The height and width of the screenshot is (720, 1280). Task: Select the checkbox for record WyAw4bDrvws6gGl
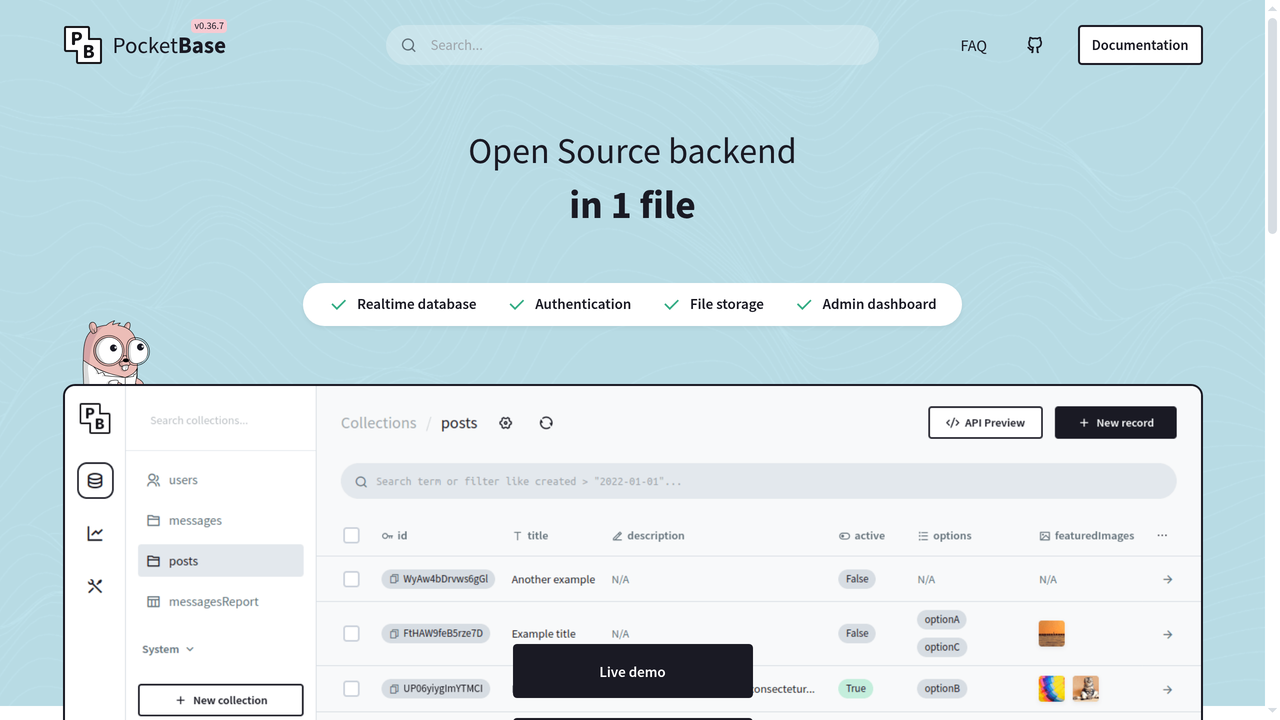click(351, 579)
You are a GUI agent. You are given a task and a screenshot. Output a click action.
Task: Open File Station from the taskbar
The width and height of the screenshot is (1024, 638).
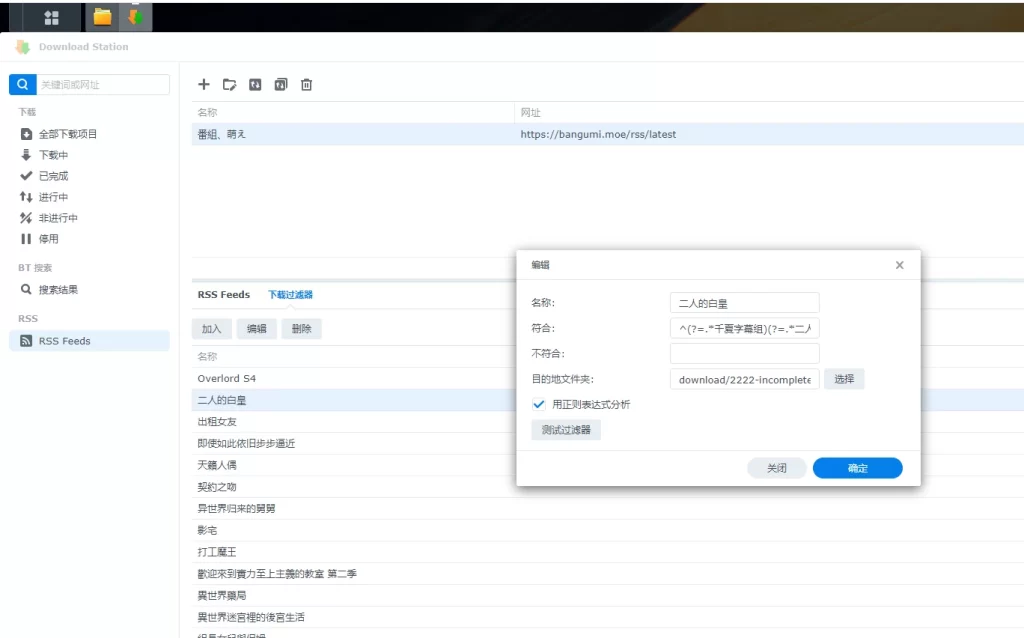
===
*TASK REQUIREMENTS*:
Nothing but the lines from the one with "You are a GUI" through the last line of the records should appear in your answer, each exactly as written and without pictures.

*RESPONSE TO THIS TASK*:
You are a GUI agent. You are given a task and a screenshot. Output a click action.
Task: Open File Station from the taskbar
The width and height of the screenshot is (1024, 638).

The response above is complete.